BEGIN
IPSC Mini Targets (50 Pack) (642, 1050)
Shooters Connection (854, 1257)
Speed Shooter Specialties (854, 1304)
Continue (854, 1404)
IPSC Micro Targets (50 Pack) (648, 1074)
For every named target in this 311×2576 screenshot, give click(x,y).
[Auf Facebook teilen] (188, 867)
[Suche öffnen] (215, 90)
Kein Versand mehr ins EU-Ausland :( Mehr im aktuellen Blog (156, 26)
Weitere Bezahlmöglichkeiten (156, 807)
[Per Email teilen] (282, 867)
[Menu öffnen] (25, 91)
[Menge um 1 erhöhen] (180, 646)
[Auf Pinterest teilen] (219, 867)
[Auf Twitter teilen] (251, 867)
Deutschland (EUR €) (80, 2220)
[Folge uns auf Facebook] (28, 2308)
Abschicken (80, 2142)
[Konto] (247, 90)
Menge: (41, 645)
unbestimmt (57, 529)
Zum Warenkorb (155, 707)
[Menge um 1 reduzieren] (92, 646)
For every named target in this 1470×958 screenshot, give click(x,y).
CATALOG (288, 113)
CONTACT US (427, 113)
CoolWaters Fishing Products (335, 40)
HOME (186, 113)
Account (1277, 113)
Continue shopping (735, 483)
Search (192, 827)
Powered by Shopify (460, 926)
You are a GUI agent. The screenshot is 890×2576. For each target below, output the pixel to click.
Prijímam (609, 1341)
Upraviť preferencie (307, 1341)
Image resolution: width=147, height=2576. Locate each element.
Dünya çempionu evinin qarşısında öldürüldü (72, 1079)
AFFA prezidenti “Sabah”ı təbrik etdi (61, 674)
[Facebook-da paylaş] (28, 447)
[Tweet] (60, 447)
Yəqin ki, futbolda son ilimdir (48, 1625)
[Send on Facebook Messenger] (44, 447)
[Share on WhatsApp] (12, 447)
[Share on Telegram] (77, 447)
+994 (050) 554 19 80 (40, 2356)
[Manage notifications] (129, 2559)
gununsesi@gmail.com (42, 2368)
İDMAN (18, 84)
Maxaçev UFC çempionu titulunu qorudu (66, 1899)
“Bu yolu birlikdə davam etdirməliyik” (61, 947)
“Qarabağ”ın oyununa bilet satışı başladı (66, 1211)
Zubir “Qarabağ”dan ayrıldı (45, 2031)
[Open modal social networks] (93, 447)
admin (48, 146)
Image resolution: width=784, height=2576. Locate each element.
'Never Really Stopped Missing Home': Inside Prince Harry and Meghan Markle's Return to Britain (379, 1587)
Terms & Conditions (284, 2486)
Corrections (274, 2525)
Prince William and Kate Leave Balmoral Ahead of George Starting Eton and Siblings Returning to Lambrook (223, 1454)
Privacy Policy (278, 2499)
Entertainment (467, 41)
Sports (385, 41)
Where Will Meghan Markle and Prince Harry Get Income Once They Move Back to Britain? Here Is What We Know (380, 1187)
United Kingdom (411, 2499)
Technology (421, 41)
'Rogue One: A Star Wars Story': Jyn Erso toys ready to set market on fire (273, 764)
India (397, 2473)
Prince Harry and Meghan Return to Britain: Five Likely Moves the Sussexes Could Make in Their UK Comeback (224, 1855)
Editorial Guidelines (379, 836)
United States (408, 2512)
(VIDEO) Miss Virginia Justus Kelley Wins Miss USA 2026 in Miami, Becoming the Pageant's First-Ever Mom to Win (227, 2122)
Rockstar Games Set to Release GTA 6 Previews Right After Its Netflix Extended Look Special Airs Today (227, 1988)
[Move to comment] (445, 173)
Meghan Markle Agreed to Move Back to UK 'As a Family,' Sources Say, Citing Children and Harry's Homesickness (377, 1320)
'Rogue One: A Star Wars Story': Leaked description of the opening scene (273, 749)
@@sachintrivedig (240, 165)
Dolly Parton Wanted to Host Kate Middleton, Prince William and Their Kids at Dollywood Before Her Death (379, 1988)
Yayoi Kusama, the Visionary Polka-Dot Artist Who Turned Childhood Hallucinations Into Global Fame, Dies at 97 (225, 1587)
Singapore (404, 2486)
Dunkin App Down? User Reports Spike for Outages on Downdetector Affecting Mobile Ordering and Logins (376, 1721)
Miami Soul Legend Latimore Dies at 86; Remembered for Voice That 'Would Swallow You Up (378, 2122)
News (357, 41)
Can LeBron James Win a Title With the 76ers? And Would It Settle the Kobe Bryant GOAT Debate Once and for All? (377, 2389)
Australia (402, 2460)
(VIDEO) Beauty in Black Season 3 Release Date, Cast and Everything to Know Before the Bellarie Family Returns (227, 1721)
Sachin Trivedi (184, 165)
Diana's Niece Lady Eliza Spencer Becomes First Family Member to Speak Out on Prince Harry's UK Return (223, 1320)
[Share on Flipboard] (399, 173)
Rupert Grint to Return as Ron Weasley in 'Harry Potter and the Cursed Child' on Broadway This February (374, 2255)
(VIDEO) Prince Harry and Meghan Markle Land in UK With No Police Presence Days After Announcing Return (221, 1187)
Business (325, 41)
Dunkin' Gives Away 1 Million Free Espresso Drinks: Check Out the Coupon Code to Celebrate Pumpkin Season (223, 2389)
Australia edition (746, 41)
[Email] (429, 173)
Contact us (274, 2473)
END
Among the lines above, repeat exactly those from the line with "[Manage notifications] (129, 2559)" to the line with "India (397, 2473)", counting both ends.

__Result of this task__.
[Manage notifications] (129, 2559)
gununsesi@gmail.com (42, 2368)
İDMAN (18, 84)
Maxaçev UFC çempionu titulunu qorudu (66, 1899)
“Bu yolu birlikdə davam etdirməliyik” (61, 947)
“Qarabağ”ın oyununa bilet satışı başladı (66, 1211)
Zubir “Qarabağ”dan ayrıldı (45, 2031)
[Open modal social networks] (93, 447)
admin (48, 146)
Image resolution: width=784, height=2576. Locate each element.
'Never Really Stopped Missing Home': Inside Prince Harry and Meghan Markle's Return to Britain (379, 1587)
Terms & Conditions (284, 2486)
Corrections (274, 2525)
Prince William and Kate Leave Balmoral Ahead of George Starting Eton and Siblings Returning to Lambrook (223, 1454)
Privacy Policy (278, 2499)
Entertainment (467, 41)
Sports (385, 41)
Where Will Meghan Markle and Prince Harry Get Income Once They Move Back to Britain? Here Is What We Know (380, 1187)
United Kingdom (411, 2499)
Technology (421, 41)
'Rogue One: A Star Wars Story': Jyn Erso toys ready to set market on fire (273, 764)
India (397, 2473)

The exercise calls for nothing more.